From the editor

Sanjoy Narayan        Print Edition: December 16, 2007

Arising tide lifts all boats. With the stock market surging, it isn't surprising that the market capitalisation of most listed companies has moved northward. During the first half of the financial year 2007-08 (the period for which the BT 500 list has been computed), the Bombay Stock Exchange Sensex gained 32 per cent. Compare that to the corresponding period last year, when the Sensex was up by just 10 per cent. This year's BT 500 list of India's most valuable companies, therefore, reflects the overall bull run on the bourses. But as we analysed the market cap of the BT 500 companies (as well as the next 500, making for a total of 1,000 companies), some distinct trends emerged, which our special cover package of eight stories will help you discern.

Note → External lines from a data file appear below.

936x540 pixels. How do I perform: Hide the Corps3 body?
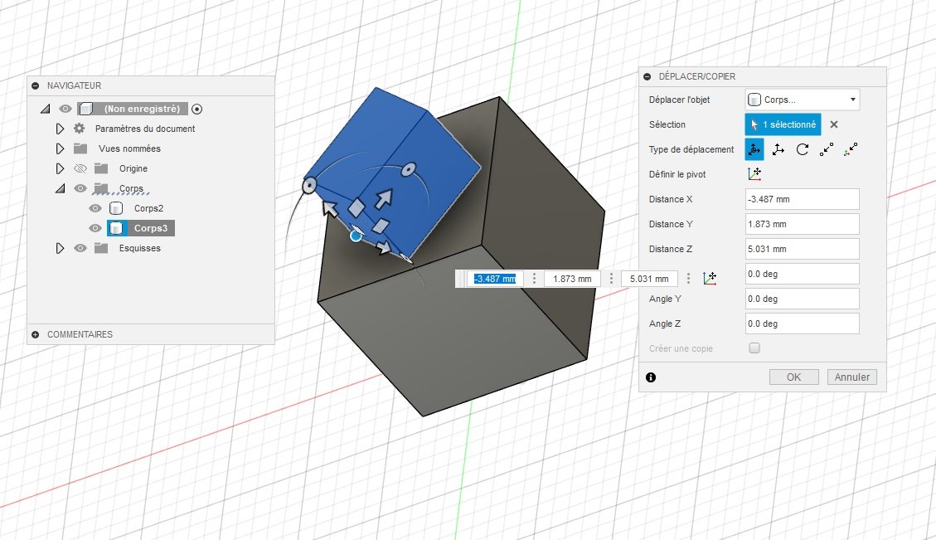point(95,228)
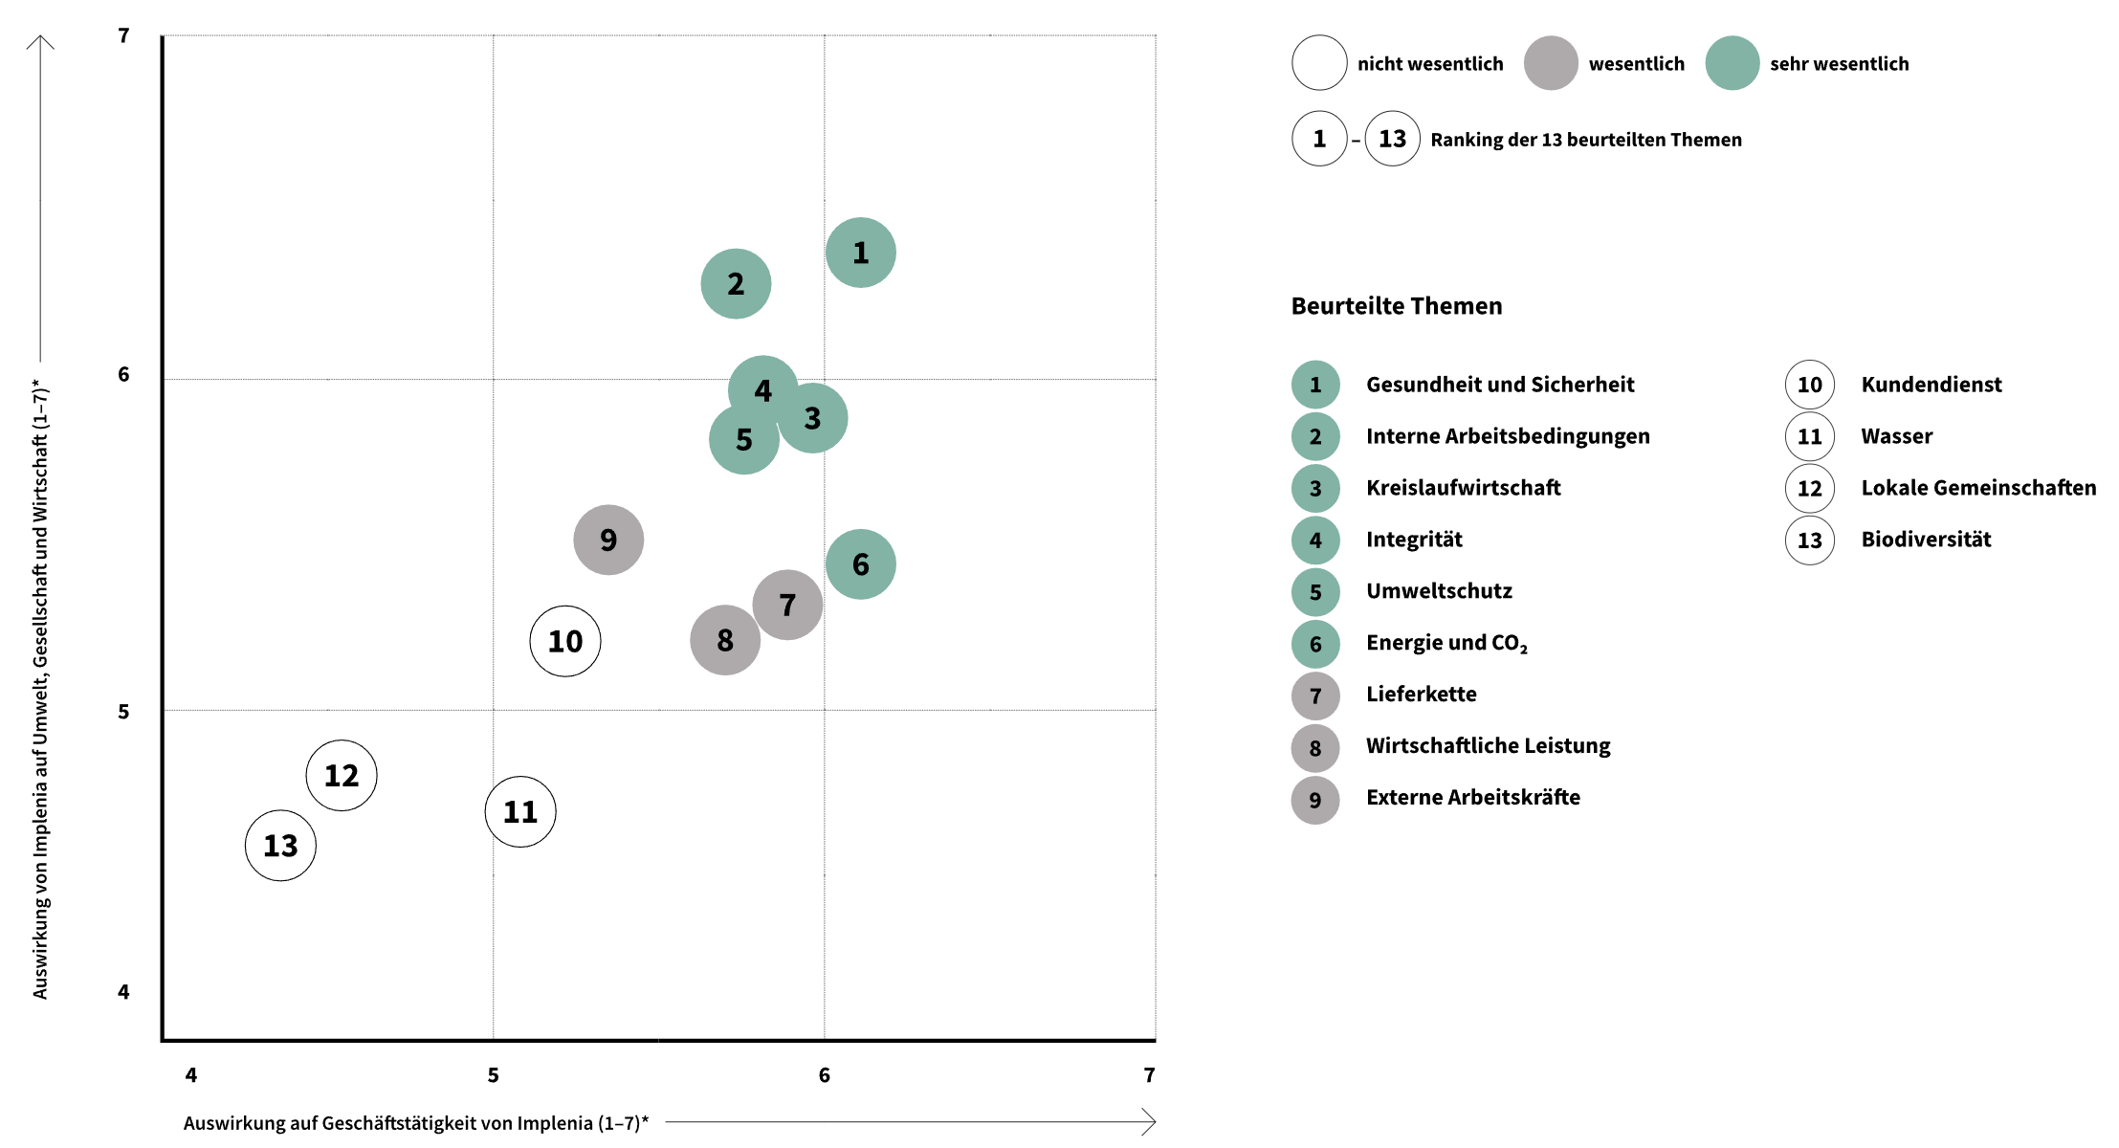
Task: Select the 'Kreislaufwirtschaft' legend entry text
Action: point(1463,488)
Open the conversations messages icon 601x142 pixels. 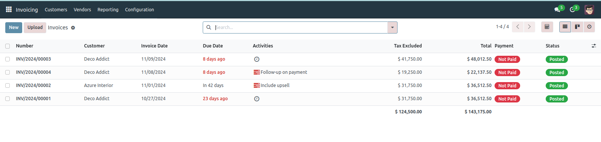[x=557, y=9]
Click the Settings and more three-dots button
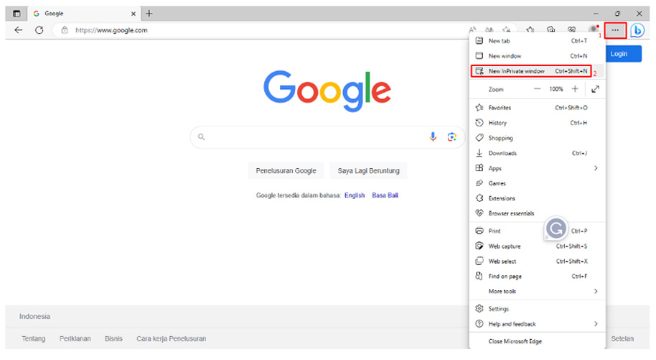 point(615,30)
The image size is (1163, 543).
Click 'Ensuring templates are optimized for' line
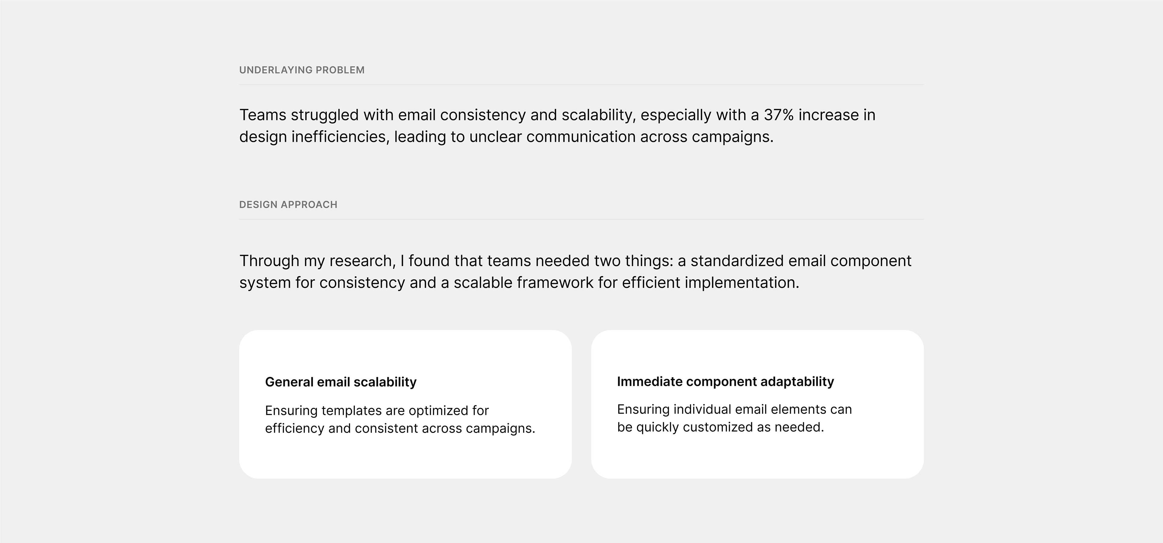377,411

Among the top gainers this year have been real estate, financial services and infrastructure firms, several of them first-timers with recently issued IPOs that rode the boom conditions prevailing on the stock market. While real estate companies have been notable new entrants into the BT 500, the show-stealing sector has been telecom, which, because of the huge potential and no sign of a slowdown in growth, is still considered a sunrise industry. The two biggest telcos, Bharti Airtel and Reliance Communications, have shot up the totem pole-at #2 and #6, respectively- and we have a feature (The Race Is on, page 94) that analyses how the two are pitted against each other. Another feature (Ringing in Gains, page 112) explains why real estate companies have recorded heady rises on the bourses and whether this will be sustained.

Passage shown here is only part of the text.